---- Given passage

Risks associated with gingival flap surgery may involve making the roots of your teeth to become more sensitive, and changing the contour or shape of your gums.
Gingival flap surgery or periodontal surgery is the most commonly used mode of treatment for periodontal disease, which is the leading cause of tooth loss.
Periodontal surgery involves many different facets and techniques. Regenerative and cosmetic techniques are recent encouraging surgical modes of treatment. Other commonly used surgical techniques include crown lengthening, apically repositioned flaps, growing enamel, gingival grafts including root coverage as well as regenerating new keratinized tissue, and mucogingival flap surgery.
Risks associated with Gingival Flap Surgery
There can be some post operative side effects like sensation related to gingival flap surgery. During the surgical phase, the practitioner achieves complete control of pain and sensation with local anaesthetic and other analgesic aids. When the surgery is completed, sensation returns.

--------
---- Supplied information

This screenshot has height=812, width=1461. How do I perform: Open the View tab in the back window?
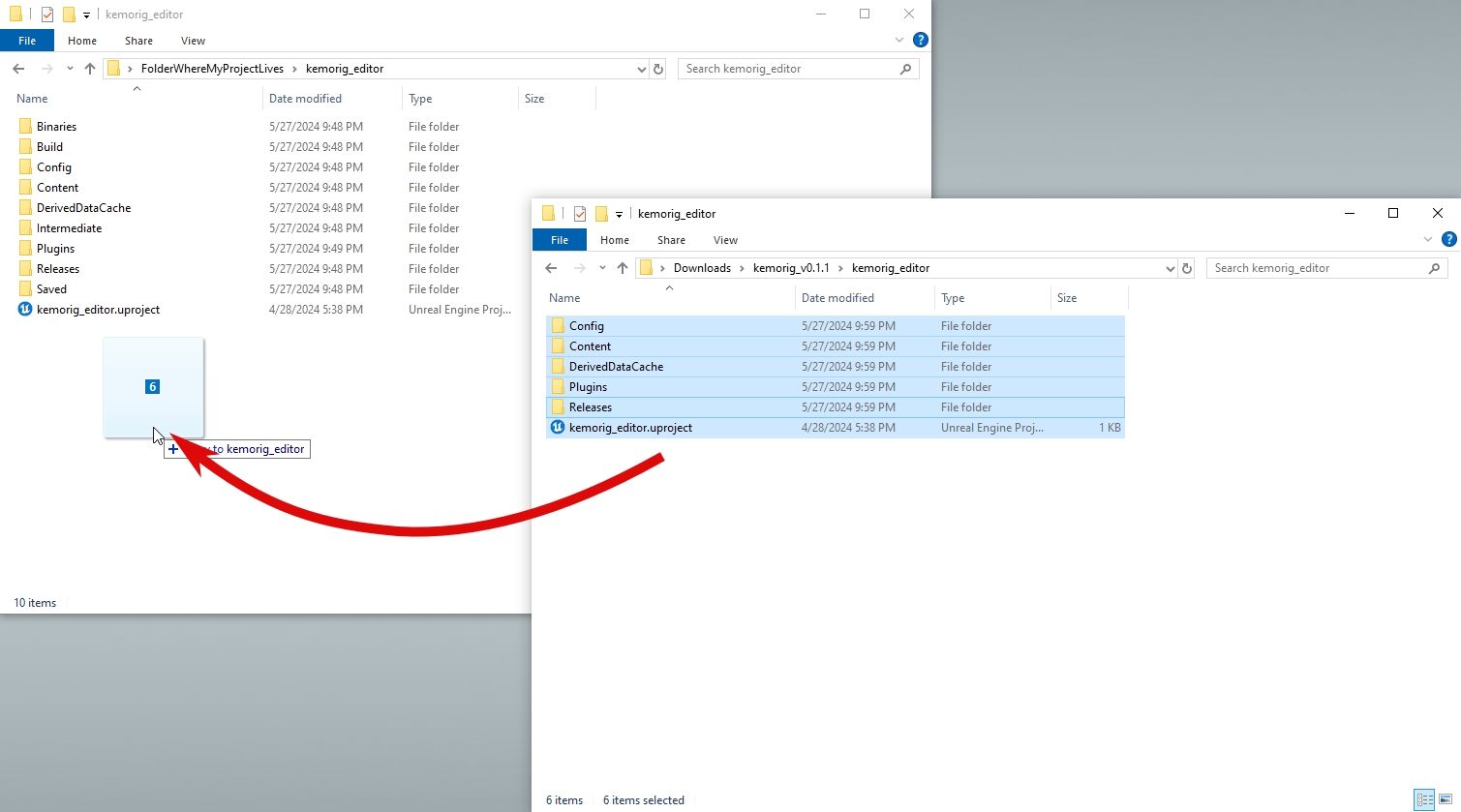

--------

Continue the passage on gingival flap surgery from the point where it ends. Nothing in the material is needed here.

_Output of the task_.
Sensitivity is a common, unpleasant reaction to temperature change and touch. Sensitivity will frequently cause a postoperative patient to avoid cleaning the area of surgery during this healing phase. If the patient cannot adequately keep the area clean during this time, the offending bacteria may start to accumulate once again. Therefore, the healing phase must be carefully monitored for proper cleaning by the practitioner as well as the patient.
The contour or shape of your gums may also change because of the gingival flap surgery.
Gum surgery can introduce harmful bacteria into the bloodstream. Gum tissue is also at risk of infection. You may need to take antibiotics before and after surgery if you have a condition that puts you at high risk for a severe infection or if infections are particularly dangerous for you. You may need to take antibiotics if you:
- Have certain heart problems that make it dangerous for you to get a heart infection called endocarditis.
- Have an impaired immune system.
- Had recent major surgeries or have man-made body parts, such as an artificial hip or heart valve.
During surgery, unforeseen conditions may be discovered which call for a modification or change from the anticipated surgical plan. These may include, the removal of a hopeless root of a multi-rooted tooth so as to preserve the tooth, the placement of a bone graft material to guide (enhance) bone regeneration prior to completion of the surgery originally outlined.
Typically it takes only a few days to recover from a flap procedure. Be sure to follow the home care instructions that your dentist or oral surgeon gives you. If you have questions about your instructions, call the dentist or surgeon.